Text block
# # #

After a busy, stressful day where I’m so focused on work, when I get back into my kitchen and I’m cooking, the magic there is that I’m also not thinking about me. I actually decompress. That half hour of putting together a family meal is another yoga for me. I’m constantly engaged in all these small practices that allow me to not get attached to thoughts inside my head, which are usually telling me lies.
Do you do other things besides the treadmill and disc golf?
I just started. My son lifts, and we have weights in the house. I have to be very, very careful when I run. No potholes, leaves, gravel, or things that could alter my gait and hurt myself again. But I got a Hydrow rowing machine. I can’t recommend it enough. It is a full-body workout. It does work out your legs, your core, your shoulders. It also works out your brain. There is a pacing to it, and a form to it, and I happen to be a big fan. I love it because it has a screen, and I can row down famous bodies of water. Weightlifting and rowing, those are the new things.
On the food front, when it comes to cooking at home, what are some meals people can make with things they already have in their kitchen but are also healthy and nutritious?
I tell people, if you want to be a better home cook, you have to be a better shopper. I get asked the question: You have to make a quick pantry meal from what you have on hand. I describe something, and people are like, “You have that on hand?” It’s like, of course I do! I have a process for cooking for my family that I’ve been committed to for over three decades.
If all you have is dry pasta and tinned sauce in the cabinet, then guess what you’re making for dinner? Pasta with sauce, right? If you keep the most basic and rudimentary of vegetables, the ones that traditionally keep longer—carrots, rutabagas, parsnips—you can do a vegetable saute. You can take a vegetable shaver, mimic the pasta shape, and toss them with noodles, and a little olive oil, and actually have a very healthy pasta dish. If you have a dry-aged cheese, whether it’s a pecorino romano, a parmesan, or any of the other dozens of dried cheeses from all around the world, then guess what? You would be able to use those as well.

# # #

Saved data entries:
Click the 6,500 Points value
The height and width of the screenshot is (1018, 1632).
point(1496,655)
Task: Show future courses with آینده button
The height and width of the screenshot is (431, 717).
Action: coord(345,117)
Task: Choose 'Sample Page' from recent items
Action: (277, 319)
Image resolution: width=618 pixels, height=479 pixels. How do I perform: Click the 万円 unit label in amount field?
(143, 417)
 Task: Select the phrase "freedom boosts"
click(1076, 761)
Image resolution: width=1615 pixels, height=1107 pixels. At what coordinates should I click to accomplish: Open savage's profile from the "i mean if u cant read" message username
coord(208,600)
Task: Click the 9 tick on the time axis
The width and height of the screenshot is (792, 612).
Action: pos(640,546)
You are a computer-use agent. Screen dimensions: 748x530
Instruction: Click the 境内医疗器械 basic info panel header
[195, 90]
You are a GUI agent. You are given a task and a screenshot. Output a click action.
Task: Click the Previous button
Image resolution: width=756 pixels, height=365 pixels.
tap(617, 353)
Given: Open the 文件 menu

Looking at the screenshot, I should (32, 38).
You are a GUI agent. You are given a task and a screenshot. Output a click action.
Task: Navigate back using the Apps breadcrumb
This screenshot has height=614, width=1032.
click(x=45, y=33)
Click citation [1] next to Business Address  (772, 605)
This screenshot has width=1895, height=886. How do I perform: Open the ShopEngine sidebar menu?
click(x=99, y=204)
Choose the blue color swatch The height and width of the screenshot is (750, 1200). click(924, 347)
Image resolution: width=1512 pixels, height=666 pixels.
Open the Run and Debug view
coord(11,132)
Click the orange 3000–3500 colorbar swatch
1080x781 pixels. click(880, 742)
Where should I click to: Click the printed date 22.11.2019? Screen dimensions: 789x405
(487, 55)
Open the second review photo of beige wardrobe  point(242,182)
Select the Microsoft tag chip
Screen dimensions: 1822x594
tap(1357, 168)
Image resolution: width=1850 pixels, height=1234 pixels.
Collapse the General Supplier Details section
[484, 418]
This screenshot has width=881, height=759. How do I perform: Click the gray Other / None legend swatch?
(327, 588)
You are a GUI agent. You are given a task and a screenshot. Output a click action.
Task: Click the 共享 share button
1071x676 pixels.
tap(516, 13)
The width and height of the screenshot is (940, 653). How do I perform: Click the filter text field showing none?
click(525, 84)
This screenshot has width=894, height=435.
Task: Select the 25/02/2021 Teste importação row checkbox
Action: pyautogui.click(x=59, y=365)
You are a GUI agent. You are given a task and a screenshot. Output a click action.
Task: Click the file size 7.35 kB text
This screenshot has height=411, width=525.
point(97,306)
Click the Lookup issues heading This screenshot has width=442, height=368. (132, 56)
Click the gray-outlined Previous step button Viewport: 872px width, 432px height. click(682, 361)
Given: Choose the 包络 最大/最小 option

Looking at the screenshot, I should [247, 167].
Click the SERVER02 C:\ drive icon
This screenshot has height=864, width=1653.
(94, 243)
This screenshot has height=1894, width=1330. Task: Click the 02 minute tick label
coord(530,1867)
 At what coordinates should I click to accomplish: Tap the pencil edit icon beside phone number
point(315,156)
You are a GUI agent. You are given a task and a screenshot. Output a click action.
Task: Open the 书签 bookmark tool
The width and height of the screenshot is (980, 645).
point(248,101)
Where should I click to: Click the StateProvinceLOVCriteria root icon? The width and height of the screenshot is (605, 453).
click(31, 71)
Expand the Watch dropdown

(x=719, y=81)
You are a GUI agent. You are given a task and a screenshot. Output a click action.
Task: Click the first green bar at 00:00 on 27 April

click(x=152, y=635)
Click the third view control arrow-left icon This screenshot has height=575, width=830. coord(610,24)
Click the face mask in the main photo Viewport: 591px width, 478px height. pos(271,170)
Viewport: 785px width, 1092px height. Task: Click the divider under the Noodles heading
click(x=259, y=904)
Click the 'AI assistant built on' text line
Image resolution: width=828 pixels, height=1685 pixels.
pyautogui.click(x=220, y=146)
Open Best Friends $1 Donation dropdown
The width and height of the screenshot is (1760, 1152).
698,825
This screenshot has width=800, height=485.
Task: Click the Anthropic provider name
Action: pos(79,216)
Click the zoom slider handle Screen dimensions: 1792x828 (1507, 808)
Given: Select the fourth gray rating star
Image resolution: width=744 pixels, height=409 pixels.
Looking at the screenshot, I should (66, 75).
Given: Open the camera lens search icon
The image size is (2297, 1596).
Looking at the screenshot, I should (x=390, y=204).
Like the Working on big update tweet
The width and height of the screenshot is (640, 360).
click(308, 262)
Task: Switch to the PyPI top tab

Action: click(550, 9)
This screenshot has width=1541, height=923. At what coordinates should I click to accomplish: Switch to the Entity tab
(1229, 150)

# # #

Task requirements
[1] In the interview, what exercise machine did the speaker get?
[2] Carry the interview on from the point where it stops.

Answer section
[1] A Hydrow rowing machine.

[2]
If you put certain cuts of meat or fish into Ziploc bags and freeze them flat, they’ll defrost in 45 seconds to two minutes, thereby making weekday choices a breeze. You can saute a few cutlets, or scallopini of fish, or a protein to have with these vegetables if you choose not to have any pasta at all. If you have those vegetables in your house, and you happen to have a few salad items—lettuce, cucumber, tomatoes, onions—you can make yourself an extremely healthy meal with just a four-ounce piece of chicken. Pound it out on Sunday while you’re watching sports, and freeze it in stacks. I have a stack of probably 12 boneless, skinless chicken thighs that I lightly pounded out, put between paper, and put them in a big gallon Ziploc, and froze them. They probably take, I don’t know, 15 minutes, 18 minutes to defrost while I’m getting everything else together. So, you can set yourself up for success. I would caution people: You are what you eat. That is probably the biggest piece of wellness that’s not discussed in doctor’s offices these days. I wish it were. It’s the cornerstone of Eastern medicine. I have a doctor of Eastern medicine that I see, and the first question that he asks me all the time is, “What are you eating?”
What, to you, is America’s most underrated food city?
Well, this is going to sound like a setup, but I think I live there.
Minneapolis?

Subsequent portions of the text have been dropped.